Medical Director/ Senior Medical Director

About BridgeBio Oncology Therapeutics

BridgeBio Oncology Therapeutics (BBOT) is a clinical-stage biopharmaceutical company advancing a next generation pipeline of novel small molecule therapeutics targeting RAS and PI3K malignancies. Initially formed as a subsidiary of BridgeBio Services, BBOT completed a $200M private financing with external investors in 2024 with the goal of improving outcomes for patients with cancers driven by the two most prevalent oncogenes in human tumors. 
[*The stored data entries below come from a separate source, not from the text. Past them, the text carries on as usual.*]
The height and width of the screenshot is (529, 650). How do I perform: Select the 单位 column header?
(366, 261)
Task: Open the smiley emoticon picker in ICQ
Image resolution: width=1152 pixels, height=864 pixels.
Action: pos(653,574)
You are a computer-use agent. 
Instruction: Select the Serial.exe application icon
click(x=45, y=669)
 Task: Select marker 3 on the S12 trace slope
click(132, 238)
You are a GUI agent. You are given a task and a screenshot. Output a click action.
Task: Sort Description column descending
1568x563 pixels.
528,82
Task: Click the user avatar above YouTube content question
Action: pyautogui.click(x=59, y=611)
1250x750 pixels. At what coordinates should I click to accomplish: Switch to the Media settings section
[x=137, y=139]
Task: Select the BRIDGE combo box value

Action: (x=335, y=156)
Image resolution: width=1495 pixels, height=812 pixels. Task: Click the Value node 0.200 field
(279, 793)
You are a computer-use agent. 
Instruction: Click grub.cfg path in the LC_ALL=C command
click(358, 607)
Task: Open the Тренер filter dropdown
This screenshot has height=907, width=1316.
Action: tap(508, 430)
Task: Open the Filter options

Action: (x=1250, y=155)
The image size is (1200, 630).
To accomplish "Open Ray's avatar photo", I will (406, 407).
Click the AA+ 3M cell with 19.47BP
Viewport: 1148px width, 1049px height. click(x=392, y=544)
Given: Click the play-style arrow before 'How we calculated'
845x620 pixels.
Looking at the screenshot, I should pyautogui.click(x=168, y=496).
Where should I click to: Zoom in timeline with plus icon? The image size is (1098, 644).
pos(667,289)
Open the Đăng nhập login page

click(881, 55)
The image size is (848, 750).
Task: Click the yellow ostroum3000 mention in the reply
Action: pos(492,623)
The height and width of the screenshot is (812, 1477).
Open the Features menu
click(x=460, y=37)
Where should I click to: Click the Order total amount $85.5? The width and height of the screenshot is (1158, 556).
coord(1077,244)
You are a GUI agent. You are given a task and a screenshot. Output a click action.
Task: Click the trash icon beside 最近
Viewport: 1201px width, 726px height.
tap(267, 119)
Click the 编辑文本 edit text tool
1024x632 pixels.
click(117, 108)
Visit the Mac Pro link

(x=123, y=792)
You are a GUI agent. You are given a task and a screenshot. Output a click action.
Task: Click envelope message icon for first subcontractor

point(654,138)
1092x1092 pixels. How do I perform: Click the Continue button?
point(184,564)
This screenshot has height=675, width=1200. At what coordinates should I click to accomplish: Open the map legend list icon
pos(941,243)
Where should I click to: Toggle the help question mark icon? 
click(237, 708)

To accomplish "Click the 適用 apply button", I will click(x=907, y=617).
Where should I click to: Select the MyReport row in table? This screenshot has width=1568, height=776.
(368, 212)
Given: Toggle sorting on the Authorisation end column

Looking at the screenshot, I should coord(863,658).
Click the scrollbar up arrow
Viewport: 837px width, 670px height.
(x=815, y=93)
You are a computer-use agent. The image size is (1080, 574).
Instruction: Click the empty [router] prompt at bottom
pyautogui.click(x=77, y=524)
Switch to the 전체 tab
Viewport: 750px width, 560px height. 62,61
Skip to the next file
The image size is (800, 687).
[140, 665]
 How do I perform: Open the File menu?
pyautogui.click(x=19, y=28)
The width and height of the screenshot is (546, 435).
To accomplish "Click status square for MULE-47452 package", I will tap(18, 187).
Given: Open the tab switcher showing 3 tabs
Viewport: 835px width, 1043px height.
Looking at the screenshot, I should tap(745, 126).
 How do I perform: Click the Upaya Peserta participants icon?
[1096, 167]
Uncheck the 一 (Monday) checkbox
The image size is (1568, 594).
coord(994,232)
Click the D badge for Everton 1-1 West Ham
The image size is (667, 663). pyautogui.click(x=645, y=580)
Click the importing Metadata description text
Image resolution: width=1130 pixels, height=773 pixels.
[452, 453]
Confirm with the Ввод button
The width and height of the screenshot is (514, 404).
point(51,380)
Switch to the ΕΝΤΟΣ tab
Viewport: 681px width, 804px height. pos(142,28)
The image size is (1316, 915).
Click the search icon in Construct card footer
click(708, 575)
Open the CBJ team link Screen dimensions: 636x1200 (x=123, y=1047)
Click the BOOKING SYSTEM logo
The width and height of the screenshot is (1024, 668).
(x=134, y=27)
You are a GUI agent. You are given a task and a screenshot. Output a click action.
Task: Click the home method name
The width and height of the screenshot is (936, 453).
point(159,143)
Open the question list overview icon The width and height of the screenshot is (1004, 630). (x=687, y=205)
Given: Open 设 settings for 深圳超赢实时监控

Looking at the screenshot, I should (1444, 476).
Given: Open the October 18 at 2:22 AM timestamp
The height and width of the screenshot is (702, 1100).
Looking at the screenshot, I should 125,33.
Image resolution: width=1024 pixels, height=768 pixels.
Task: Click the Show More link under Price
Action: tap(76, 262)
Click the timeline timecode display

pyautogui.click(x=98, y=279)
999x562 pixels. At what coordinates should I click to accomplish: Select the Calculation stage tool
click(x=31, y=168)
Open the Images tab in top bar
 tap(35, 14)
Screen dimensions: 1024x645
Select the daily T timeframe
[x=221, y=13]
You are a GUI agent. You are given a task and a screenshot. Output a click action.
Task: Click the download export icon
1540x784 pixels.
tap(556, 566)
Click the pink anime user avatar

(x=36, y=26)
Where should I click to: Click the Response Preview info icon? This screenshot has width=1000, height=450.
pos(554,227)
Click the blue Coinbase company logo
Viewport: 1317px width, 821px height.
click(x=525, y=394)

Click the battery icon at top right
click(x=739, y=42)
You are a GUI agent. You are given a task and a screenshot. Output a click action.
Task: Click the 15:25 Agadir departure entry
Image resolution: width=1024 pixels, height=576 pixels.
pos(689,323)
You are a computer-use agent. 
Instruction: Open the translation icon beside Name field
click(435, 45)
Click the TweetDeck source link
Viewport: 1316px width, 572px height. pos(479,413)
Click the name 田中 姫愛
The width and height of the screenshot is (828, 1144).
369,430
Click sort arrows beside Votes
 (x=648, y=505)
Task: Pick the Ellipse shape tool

For more information visit bridgebiooncology.com.

Who You Are

Medical Director with proven track record of scientific and/or clinical accomplishments in either an academic or industry setting. Reporting to the Chief Medical and Development Officer, this role will have primary responsibility for all medical aspects pertaining to assigned clinical studies in treating multiple solid tumors. Candidates with experience in lung cancer is preferred. Responsibilities include executing global Phase 1 to Phase 3 studies. This role works collaboratively with multi-disciplinary teams responsible for designing, implementing, monitoring, analyzing, and reporting studies conducted within the BridegeBio Oncology Therapeutics portfolio to ensure the program meets the needs of patients and the business. This role will influence both internal and external audiences in a high-impact, prominent role as it actively contributes to the dynamic and innovative culture within the company.

Responsibilities

• Serve as clinical lead of a phase 1a/1b study and future late-stage studies, including contributing to/overseeing study start-up, enrollment, study medical monitoring, data cleaning, and CSR writing ·

• Partner with investigators and CROs to design and implement clinical studies, respectively ·

• Write protocols, investigator brochures, and clinical study reports, and review clinical trial documents ·

• Conduct investigator meetings and safety review committee meetings and lead site initiation visits with clinical trial investigators ·

• Execute and deploy drug development strategic plans, develop contingency plans, provide technical and strategic advice, and meet milestones and budgets ·

• Translate findings from research and non-clinical studies into clinical development opportunities ·

• Interact with clinical investigators and thought leaders ·

• Conduct clinical trials using ethical guidelines relevant to the pharmaceutical industry, and ensure compliance with these external guidelines

Education, Experience & Skills Requirements

· Scientific and patient-focused MD (or equivalent) or MD/PhD, or PhD, or prior clinical scientist experience with a deep commitment to understanding needs and improving the lives of patients, and a passion for developing   novel therapeutics ·

· Demonstrated ability to collaborate successfully with multiple functions in a team environment ·

· Demonstrated record of accomplishment in a compressed time frame; capable of prioritizing tasks and delivering on deadlines with high-performance standards and attention to detail ·

· Motivated to work in a fast-paced, high accountability, small company environment; a "can do" and collegial professional who leads through influence and interpersonal skills ·

· Intellectually curious with the courage to challenge and seek new ways to improve work ·

· Strong written and oral communication skills, including presentation skills · Ability to analyze and interpret data and develop written reports and presentations of those data ·

· Solid critical, strategic, and analytical thinking skills ·

· Experience in all aspects of protocol conduct, both early and late phases, including protocol writing, start-up, study execution, analysis, and reporting ·

· Travel (US and ex-US) required to scientific conferences and study sites as needed. ·